ABC NEWS MOVES TO THE MMJ MODEL OF NEWSGATHERING
NEW FEATURE: THE MMJ REVOLUTION - GETTING TO THE POINT
TWITTER USERS POST 50 MILLION TWEETS A DAY!
CHALK ONE UP FOR CITIZEN JOURNALISM
MEDIA 2.0 101: THE BEST "DESIGN" FOR THE WEB
QUOTE OF THE WEEK

ABC NEWS MOVES TO THE MMJ MODEL OF NEWSGATHERING
by Terry Heaton
ABC News logoABC News dropped a bomb on the world of television news this week during a sweeping announcement of downsizing and preparing for the future. ABC News president David Westin noted in a memo to staff that "our entire society is in the middle of a revolution in the ways that people get their news and information," and then proceeded to lay out a "transformation" of the news division that will result in 300-400 buyouts or layoffs. In the memo, Westin laid out six areas of change:

  1. In newsgathering, we intend to dramatically expand our use of digital journalists. We have proven that this model works at various locations around the world. We believe we can take it much further;
  2. In production, we will take the example set by Nightline of editorial staff who shoot and edit their own material and follow it throughout all of our programs, while recognizing that we will continue to rely upon our ENG crews and editors for most of our work;
  3. In structure, we will combine our weekday and weekend operations for both Good Morning America and World News;
  4. In special events, we will rely upon our program staff through the day and night to cover unexpected events and marshal personnel from across the division to cover scheduled events;
  5. In newsmagazines and long-form programming, we will move to a more flexible blend of staff and freelancers so that we can respond to varying demand for hours through the year; and
  6. Overall, we will eliminate redundancies wherever possible.
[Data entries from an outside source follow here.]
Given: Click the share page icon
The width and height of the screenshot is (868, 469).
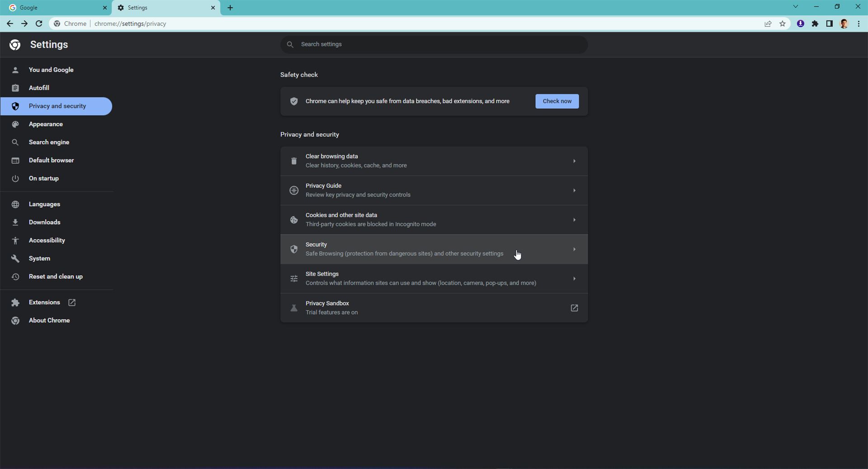Looking at the screenshot, I should point(768,24).
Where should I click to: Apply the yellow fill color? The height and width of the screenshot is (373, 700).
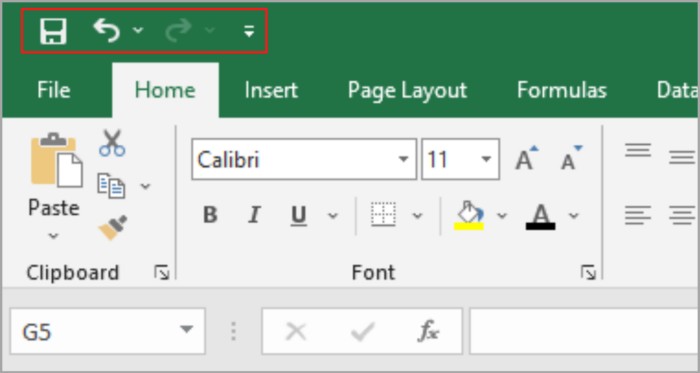tap(469, 216)
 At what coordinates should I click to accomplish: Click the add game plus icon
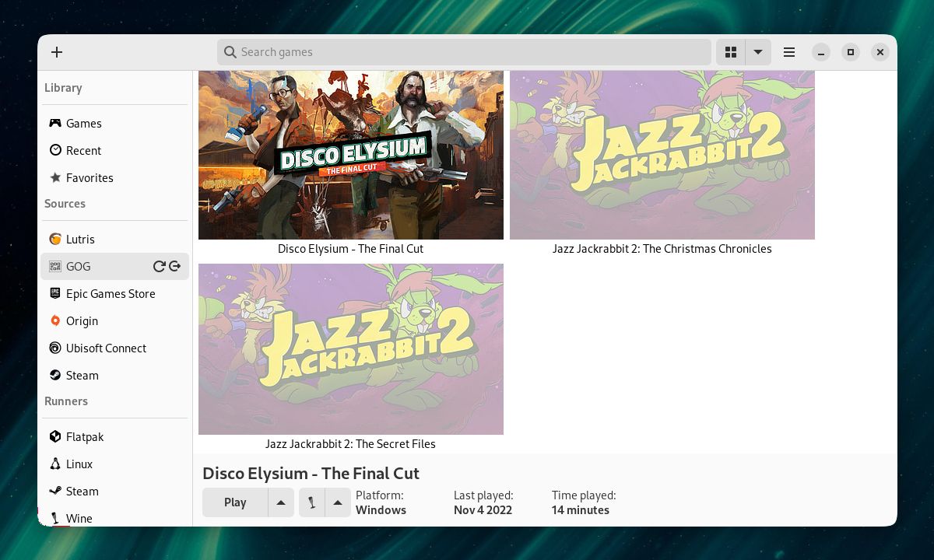(57, 52)
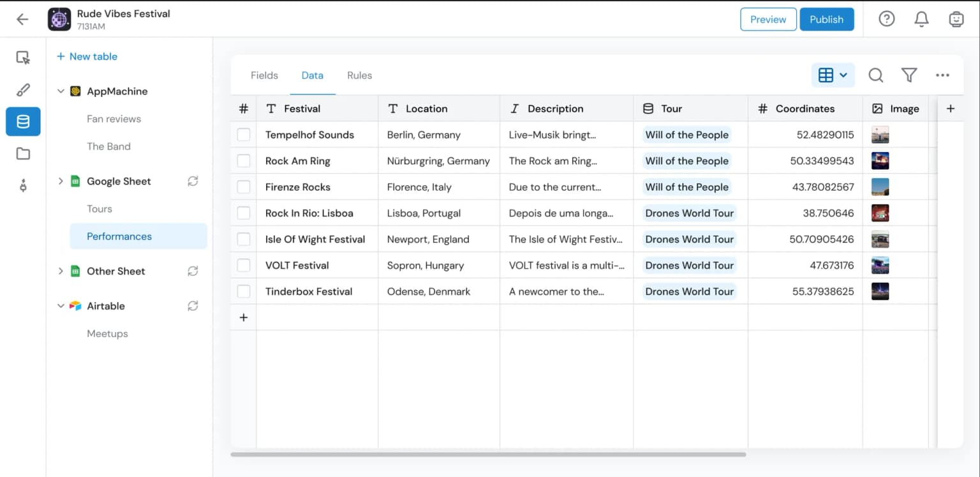The width and height of the screenshot is (980, 477).
Task: Tick the checkbox for Tinderbox Festival
Action: click(x=243, y=291)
Of significance to us is the decision — by a network news operation — to move to what Westin called "digital journalists" in the gathering of news. The decision has set off another round of arguing about the comparative value of "one-man bands" versus the two-person "crew" (reporter/photographer) of traditional newsgathering. Many, many people feel threatened by the concept of multimedia journalism (MMJ - our term) and see only the downside for themselves. In so doing, they can't see past the threat to embrace certain positive realities about the concept, such as individual control over every element of storytelling, more feet on-the-street to cover the news better (yes, better), and that technology has forever changed the Hollywood model of newsgathering that we've had for 50 years.

Michael RosenblumThe father of the videojournalist (VJ) movement is Michael Rosenblum, who introduced the concept to European newsrooms 20 years ago, because the industry in the U.S. didn't or couldn't see the value of it. In a stinging blog post this morning, Rosenblum noted that "In the era of the Internet, ABC News is diving headlong into 1990."

Well, it's certainly a sign that VJ is becoming mainstream. This is no surprise to us, but rather passe at this point.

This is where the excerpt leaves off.